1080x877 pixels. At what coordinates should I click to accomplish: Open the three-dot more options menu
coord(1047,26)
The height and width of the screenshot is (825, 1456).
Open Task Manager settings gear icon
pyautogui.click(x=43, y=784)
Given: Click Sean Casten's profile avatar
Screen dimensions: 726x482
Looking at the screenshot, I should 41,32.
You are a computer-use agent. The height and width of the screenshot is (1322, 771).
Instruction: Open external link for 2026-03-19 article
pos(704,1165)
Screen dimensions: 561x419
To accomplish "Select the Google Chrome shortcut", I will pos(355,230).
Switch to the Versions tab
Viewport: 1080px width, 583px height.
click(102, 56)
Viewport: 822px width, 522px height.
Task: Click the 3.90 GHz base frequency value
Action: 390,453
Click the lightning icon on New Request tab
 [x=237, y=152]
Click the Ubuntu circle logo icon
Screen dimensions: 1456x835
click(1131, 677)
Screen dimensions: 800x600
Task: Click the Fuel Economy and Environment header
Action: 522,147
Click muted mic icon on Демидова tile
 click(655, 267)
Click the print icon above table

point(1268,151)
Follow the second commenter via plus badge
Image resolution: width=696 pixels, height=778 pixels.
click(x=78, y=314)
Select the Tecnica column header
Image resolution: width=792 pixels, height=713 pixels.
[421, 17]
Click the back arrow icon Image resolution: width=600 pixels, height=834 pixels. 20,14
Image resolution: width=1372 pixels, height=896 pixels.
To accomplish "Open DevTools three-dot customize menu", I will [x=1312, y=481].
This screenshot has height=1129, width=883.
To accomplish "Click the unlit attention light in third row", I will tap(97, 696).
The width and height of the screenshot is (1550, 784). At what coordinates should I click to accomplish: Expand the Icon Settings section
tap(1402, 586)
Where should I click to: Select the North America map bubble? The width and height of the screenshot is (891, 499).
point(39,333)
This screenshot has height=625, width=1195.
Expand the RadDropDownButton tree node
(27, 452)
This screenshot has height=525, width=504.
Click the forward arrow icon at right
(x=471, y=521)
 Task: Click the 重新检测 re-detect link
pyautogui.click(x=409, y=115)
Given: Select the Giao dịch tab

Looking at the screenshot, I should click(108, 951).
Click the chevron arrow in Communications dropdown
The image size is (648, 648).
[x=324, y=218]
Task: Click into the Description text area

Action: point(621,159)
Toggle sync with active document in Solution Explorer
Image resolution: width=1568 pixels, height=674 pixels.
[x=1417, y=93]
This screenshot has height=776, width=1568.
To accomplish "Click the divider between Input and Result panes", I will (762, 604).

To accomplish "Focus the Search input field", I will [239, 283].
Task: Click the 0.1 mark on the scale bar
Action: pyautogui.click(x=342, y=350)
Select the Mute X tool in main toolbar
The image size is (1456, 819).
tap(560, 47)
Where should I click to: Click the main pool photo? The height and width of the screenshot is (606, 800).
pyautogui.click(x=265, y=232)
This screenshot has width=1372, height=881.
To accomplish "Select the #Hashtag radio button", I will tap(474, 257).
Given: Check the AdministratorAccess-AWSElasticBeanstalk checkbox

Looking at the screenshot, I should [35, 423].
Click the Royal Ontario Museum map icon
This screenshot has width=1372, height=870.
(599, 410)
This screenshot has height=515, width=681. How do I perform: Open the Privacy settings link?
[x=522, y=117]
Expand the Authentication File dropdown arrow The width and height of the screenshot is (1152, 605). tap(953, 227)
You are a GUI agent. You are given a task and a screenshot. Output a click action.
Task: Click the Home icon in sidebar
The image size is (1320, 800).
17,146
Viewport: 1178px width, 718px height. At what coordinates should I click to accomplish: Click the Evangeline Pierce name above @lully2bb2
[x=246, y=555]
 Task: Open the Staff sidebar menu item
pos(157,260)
*****
INSTRUCTIONS FOR THE TASK = Present all of the lines above as a numbered list, leaving out any blank lines.

RESPONSE TO THIS EXERCISE =
1. 1080x877 pixels. At what coordinates should I click to accomplish: Open the three-dot more options menu
2. coord(1047,26)
3. The height and width of the screenshot is (825, 1456).
4. Open Task Manager settings gear icon
5. pyautogui.click(x=43, y=784)
6. Given: Click Sean Casten's profile avatar
7. Screen dimensions: 726x482
8. Looking at the screenshot, I should 41,32.
9. You are a computer-use agent. The height and width of the screenshot is (1322, 771).
10. Instruction: Open external link for 2026-03-19 article
11. pos(704,1165)
12. Screen dimensions: 561x419
13. To accomplish "Select the Google Chrome shortcut", I will pos(355,230).
14. Switch to the Versions tab
15. Viewport: 1080px width, 583px height.
16. click(102, 56)
17. Viewport: 822px width, 522px height.
18. Task: Click the 3.90 GHz base frequency value
19. Action: 390,453
20. Click the lightning icon on New Request tab
21.  [x=237, y=152]
22. Click the Ubuntu circle logo icon
23. Screen dimensions: 1456x835
24. click(1131, 677)
25. Screen dimensions: 800x600
26. Task: Click the Fuel Economy and Environment header
27. Action: 522,147
28. Click muted mic icon on Демидова tile
29.  click(655, 267)
30. Click the print icon above table
31. point(1268,151)
32. Follow the second commenter via plus badge
33. Image resolution: width=696 pixels, height=778 pixels.
34. click(x=78, y=314)
35. Select the Tecnica column header
36. Image resolution: width=792 pixels, height=713 pixels.
37. [421, 17]
38. Click the back arrow icon Image resolution: width=600 pixels, height=834 pixels. 20,14
39. Image resolution: width=1372 pixels, height=896 pixels.
40. To accomplish "Open DevTools three-dot customize menu", I will [x=1312, y=481].
41. This screenshot has height=1129, width=883.
42. To accomplish "Click the unlit attention light in third row", I will tap(97, 696).
43. The width and height of the screenshot is (1550, 784). At what coordinates should I click to accomplish: Expand the Icon Settings section
44. tap(1402, 586)
45. Where should I click to: Select the North America map bubble? The width and height of the screenshot is (891, 499).
46. point(39,333)
47. This screenshot has height=625, width=1195.
48. Expand the RadDropDownButton tree node
49. (27, 452)
50. This screenshot has height=525, width=504.
51. Click the forward arrow icon at right
52. (x=471, y=521)
53.  Task: Click the 重新检测 re-detect link
54. pyautogui.click(x=409, y=115)
55. Given: Select the Giao dịch tab
56. Looking at the screenshot, I should click(108, 951).
57. Click the chevron arrow in Communications dropdown
58. The image size is (648, 648).
59. [x=324, y=218]
60. Task: Click into the Description text area
61. Action: point(621,159)
62. Toggle sync with active document in Solution Explorer
63. Image resolution: width=1568 pixels, height=674 pixels.
64. [x=1417, y=93]
65. This screenshot has height=776, width=1568.
66. To accomplish "Click the divider between Input and Result panes", I will (762, 604).
67. To accomplish "Focus the Search input field", I will [239, 283].
68. Task: Click the 0.1 mark on the scale bar
69. Action: pyautogui.click(x=342, y=350)
70. Select the Mute X tool in main toolbar
71. The image size is (1456, 819).
72. tap(560, 47)
73. Where should I click to: Click the main pool photo? The height and width of the screenshot is (606, 800).
74. pyautogui.click(x=265, y=232)
75. This screenshot has width=1372, height=881.
76. To accomplish "Select the #Hashtag radio button", I will tap(474, 257).
77. Given: Check the AdministratorAccess-AWSElasticBeanstalk checkbox
78. Looking at the screenshot, I should [35, 423].
79. Click the Royal Ontario Museum map icon
80. This screenshot has width=1372, height=870.
81. (599, 410)
82. This screenshot has height=515, width=681. How do I perform: Open the Privacy settings link?
83. [x=522, y=117]
84. Expand the Authentication File dropdown arrow The width and height of the screenshot is (1152, 605). tap(953, 227)
85. You are a GUI agent. You are given a task and a screenshot. Output a click action.
86. Task: Click the Home icon in sidebar
87. The image size is (1320, 800).
88. 17,146
89. Viewport: 1178px width, 718px height. At what coordinates should I click to accomplish: Click the Evangeline Pierce name above @lully2bb2
90. [x=246, y=555]
91.  Task: Open the Staff sidebar menu item
92. pos(157,260)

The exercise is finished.